This is the same notice as was pinned to the door of the old Job Centre (perhaps even the very same notice), which was squatted at the end of September, just as refurbishment work was about to start on the new pub that is planned for the building. Although a train is not a pub, it seems the same rules apply, and no-one except the squatters can enter the premises. The decking was due to be removed and donated to a garden project, but now cannot be touched since it would deny the squatters access to their new pad. The electricity supply was also due to be cut off, but the squatters say it would be a breach of their human rights to remove their only source of power, which means the cafe (not the developer) may be stuck with a large bill.
No one was in when the site security guard let us into the yard on Saturday to take these photos. The developer's schedule will now be held up until they can get a court possession order. Not that they have seemed to be in any hurry to get started since they got planning permission several months ago.
Meanwhile, another local cafe is about to close, also thanks to redevelopment – the Creekside Cafe on Creekside, part of Faircharm Trading Estate. Their lease is up and there's no point in renewing it, since some time in 2014 building work will begin to turn a thriving employment zone into luxury housing. This will last three years or more and bring great disturbance to Crossfields residents. Unfortunately, a Lewisham Planning Committee agreed earlier this year that Workspace plc cannot make enough profit for its shareholders by simply providing actual workspace.

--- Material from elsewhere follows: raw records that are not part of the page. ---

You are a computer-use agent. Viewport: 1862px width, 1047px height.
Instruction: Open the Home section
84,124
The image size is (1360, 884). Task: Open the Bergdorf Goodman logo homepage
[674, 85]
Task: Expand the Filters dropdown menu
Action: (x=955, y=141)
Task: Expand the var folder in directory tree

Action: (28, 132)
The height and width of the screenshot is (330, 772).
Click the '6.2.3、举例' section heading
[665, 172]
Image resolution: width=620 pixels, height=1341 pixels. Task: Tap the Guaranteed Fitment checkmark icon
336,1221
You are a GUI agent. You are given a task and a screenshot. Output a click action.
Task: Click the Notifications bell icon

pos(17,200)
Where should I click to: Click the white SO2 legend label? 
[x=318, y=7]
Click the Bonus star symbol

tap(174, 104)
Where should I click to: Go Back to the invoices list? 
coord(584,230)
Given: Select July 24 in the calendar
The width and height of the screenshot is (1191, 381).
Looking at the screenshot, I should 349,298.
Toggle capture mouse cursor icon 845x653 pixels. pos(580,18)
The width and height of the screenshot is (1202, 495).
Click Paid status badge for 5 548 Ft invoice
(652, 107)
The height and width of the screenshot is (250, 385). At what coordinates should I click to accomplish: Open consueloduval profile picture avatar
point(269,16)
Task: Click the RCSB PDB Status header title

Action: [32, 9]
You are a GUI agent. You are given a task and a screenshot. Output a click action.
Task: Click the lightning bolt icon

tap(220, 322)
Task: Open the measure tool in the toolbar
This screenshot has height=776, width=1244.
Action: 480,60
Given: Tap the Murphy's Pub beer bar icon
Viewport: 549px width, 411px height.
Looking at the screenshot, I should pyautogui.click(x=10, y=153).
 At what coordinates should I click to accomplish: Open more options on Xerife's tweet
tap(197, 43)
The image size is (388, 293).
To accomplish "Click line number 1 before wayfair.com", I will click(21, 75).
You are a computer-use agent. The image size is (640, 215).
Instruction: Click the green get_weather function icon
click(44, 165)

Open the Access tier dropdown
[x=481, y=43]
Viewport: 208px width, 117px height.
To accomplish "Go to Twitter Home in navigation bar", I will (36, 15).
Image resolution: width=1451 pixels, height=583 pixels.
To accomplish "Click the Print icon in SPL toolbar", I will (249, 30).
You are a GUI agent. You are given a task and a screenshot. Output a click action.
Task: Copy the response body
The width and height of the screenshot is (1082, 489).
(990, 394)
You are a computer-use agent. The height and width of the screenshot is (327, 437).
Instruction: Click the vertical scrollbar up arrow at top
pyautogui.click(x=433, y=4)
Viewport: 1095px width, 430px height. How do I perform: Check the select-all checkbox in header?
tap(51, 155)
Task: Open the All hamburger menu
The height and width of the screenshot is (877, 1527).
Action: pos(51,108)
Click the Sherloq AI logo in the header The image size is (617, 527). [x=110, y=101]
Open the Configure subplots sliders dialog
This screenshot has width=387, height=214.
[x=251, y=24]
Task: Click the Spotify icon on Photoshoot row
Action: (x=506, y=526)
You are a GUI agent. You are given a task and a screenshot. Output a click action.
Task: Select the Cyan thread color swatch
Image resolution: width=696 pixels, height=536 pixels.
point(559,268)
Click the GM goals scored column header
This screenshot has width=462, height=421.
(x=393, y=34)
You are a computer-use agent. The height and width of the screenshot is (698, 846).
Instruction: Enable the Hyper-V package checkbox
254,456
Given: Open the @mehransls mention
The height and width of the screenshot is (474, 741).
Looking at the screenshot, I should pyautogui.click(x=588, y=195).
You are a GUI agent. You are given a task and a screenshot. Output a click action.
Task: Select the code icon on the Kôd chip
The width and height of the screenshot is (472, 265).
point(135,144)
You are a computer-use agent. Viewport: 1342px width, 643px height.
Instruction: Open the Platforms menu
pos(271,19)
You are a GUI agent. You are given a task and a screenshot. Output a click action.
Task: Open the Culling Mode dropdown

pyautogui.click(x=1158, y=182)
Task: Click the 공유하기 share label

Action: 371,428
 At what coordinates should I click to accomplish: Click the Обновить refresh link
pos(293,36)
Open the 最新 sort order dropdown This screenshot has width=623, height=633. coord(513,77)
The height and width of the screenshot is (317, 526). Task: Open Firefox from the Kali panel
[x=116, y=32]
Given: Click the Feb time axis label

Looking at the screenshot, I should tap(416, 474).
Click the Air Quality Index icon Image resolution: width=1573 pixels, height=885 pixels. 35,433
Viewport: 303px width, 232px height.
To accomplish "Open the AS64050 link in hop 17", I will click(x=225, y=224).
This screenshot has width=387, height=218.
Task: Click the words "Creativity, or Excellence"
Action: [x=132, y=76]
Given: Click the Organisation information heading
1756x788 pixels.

Creekside Cafe's situation differs from the train cafe in that its owners (Mason's Catering, already a fairly successful catering firm based on Deptford Church Street) knew nothing about Workspace's plans to turn Faircharm Trading Estate into luxury flats and chuck out the businesses that the cafe serves when they took on the tenancy. The train, on the other hand, was initially supported by the developer, who paid for its installation as "meantime use" on the site. In return, Cathedral ingratiated itself into the community with its branding, whilst boasting the cafe's successes as its own. Until, that is, they got their planning permission and wanted rid of it.
The same clever developer did the same last year with the pop-up Mvemnt CafĂ© by Greenwich DLR, which was run by Greenwich Co-operative Development Agency, who knew the limits of the project – to cash in on the Olympic pedestrian traffic to Greenwich Park. Perhaps a fine example of "meantime use". Cathedral hailed it as a great success, though we hardly ever saw or met anyone there (since most Olympics punters were herded away from it and all the other Greenwich businesses).
It seems "meantime use" can only work if the business can be easily relocated or closed down. But even then, a planning application can take a long time to come to fruition, and there are often delays in building phases once permission is got, so any business who takes up a "meantime" offer suffers enormous insecurity about when they must move out. In the meantime the business may have become established in the community, sorely missed as a community resource when it's gone, and the business itself left with debts it has no chance of recouping if it cannot easily relocate. And even if they can, like the businesses being chucked out of Faircharm, relationships in the community built up over many years are severed by a move to another borough or town.
Meanwhile, Creekside Cafe has only been around for a relatively short time, but their cheap and tasty food proved popular with and highly convenient for local artists, craftspeople and residents – and those Creekside businesses who haven't yet been forced out by Workspace's new plans for Faircharm.